** Start of PROVIDED DATA **
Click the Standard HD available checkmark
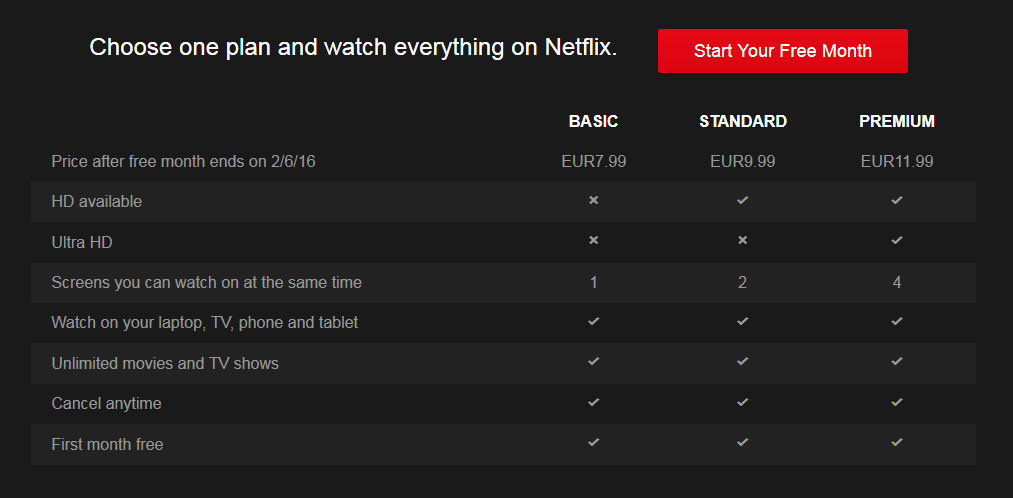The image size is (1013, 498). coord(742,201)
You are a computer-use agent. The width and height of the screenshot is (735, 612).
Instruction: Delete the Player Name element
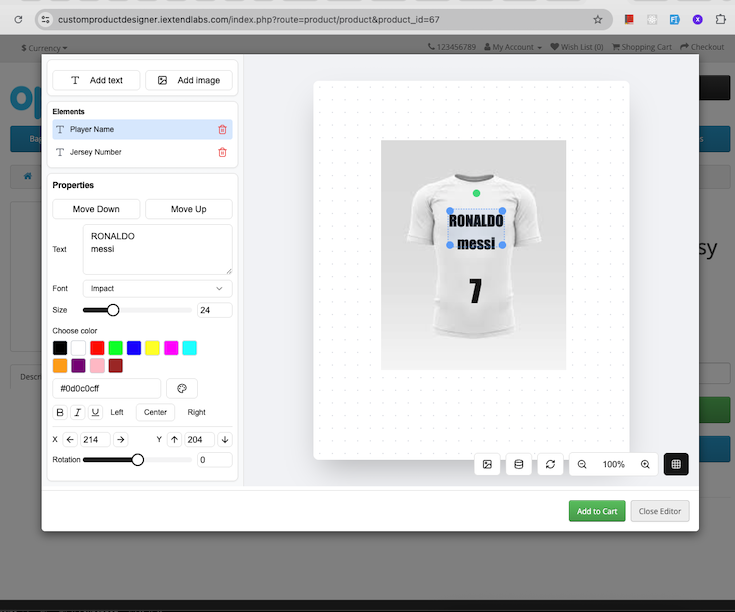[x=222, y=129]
** End of PROVIDED DATA **
WRITTEN TASK>
Count the lines in the records above that contain the word "Name". Reply with the number alone.

RESULT OF THIS EXERCISE>
1